[PROBLEM TO SOLVE]: Every word of the data below has to be copied faithfully.

Collected data entries
§ §

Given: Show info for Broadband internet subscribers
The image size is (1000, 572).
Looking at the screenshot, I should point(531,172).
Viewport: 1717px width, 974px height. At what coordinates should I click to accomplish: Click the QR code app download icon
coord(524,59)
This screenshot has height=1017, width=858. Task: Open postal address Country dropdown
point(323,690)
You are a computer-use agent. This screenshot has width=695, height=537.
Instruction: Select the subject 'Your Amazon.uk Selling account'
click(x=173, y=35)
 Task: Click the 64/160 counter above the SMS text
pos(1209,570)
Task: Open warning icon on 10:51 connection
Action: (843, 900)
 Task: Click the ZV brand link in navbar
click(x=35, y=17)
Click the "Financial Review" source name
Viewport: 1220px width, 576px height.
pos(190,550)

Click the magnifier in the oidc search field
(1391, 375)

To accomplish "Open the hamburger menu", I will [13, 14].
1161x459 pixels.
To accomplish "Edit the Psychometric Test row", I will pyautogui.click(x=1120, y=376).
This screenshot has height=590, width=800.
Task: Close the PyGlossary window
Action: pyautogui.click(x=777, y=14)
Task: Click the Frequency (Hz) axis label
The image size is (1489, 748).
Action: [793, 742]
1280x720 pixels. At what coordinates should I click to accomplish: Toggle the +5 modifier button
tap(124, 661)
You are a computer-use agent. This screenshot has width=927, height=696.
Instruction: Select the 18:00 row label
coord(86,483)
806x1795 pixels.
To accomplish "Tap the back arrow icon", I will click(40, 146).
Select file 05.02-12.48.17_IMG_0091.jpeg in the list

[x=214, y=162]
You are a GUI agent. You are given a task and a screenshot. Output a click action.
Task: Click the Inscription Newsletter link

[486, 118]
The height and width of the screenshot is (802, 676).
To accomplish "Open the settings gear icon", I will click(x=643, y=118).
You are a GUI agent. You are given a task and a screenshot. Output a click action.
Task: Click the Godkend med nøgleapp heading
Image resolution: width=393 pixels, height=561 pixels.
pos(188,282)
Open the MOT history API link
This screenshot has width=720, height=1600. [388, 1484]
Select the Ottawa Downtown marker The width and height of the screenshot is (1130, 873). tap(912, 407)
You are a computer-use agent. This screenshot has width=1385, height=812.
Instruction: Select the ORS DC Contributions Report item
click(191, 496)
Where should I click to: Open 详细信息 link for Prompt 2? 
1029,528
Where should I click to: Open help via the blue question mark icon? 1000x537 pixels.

§ §

[WRITTEN RESPONSE]:
Given: Show info for Broadband internet subscribers
The image size is (1000, 572).
Looking at the screenshot, I should point(531,172).
Viewport: 1717px width, 974px height. At what coordinates should I click to accomplish: Click the QR code app download icon
coord(524,59)
This screenshot has height=1017, width=858. Task: Open postal address Country dropdown
point(323,690)
You are a computer-use agent. This screenshot has width=695, height=537.
Instruction: Select the subject 'Your Amazon.uk Selling account'
click(x=173, y=35)
 Task: Click the 64/160 counter above the SMS text
pos(1209,570)
Task: Open warning icon on 10:51 connection
Action: (843, 900)
 Task: Click the ZV brand link in navbar
click(x=35, y=17)
Click the "Financial Review" source name
Viewport: 1220px width, 576px height.
pos(190,550)

Click the magnifier in the oidc search field
(1391, 375)

To accomplish "Open the hamburger menu", I will [13, 14].
1161x459 pixels.
To accomplish "Edit the Psychometric Test row", I will pyautogui.click(x=1120, y=376).
This screenshot has height=590, width=800.
Task: Close the PyGlossary window
Action: pyautogui.click(x=777, y=14)
Task: Click the Frequency (Hz) axis label
The image size is (1489, 748).
Action: [793, 742]
1280x720 pixels. At what coordinates should I click to accomplish: Toggle the +5 modifier button
tap(124, 661)
You are a computer-use agent. This screenshot has width=927, height=696.
Instruction: Select the 18:00 row label
coord(86,483)
806x1795 pixels.
To accomplish "Tap the back arrow icon", I will click(40, 146).
Select file 05.02-12.48.17_IMG_0091.jpeg in the list

[x=214, y=162]
You are a GUI agent. You are given a task and a screenshot. Output a click action.
Task: Click the Inscription Newsletter link

[486, 118]
The height and width of the screenshot is (802, 676).
To accomplish "Open the settings gear icon", I will click(x=643, y=118).
You are a GUI agent. You are given a task and a screenshot. Output a click action.
Task: Click the Godkend med nøgleapp heading
Image resolution: width=393 pixels, height=561 pixels.
pos(188,282)
Open the MOT history API link
This screenshot has width=720, height=1600. [388, 1484]
Select the Ottawa Downtown marker The width and height of the screenshot is (1130, 873). tap(912, 407)
You are a computer-use agent. This screenshot has width=1385, height=812.
Instruction: Select the ORS DC Contributions Report item
click(191, 496)
Where should I click to: Open 详细信息 link for Prompt 2? 
1029,528
Where should I click to: Open help via the blue question mark icon? 1000x537 pixels.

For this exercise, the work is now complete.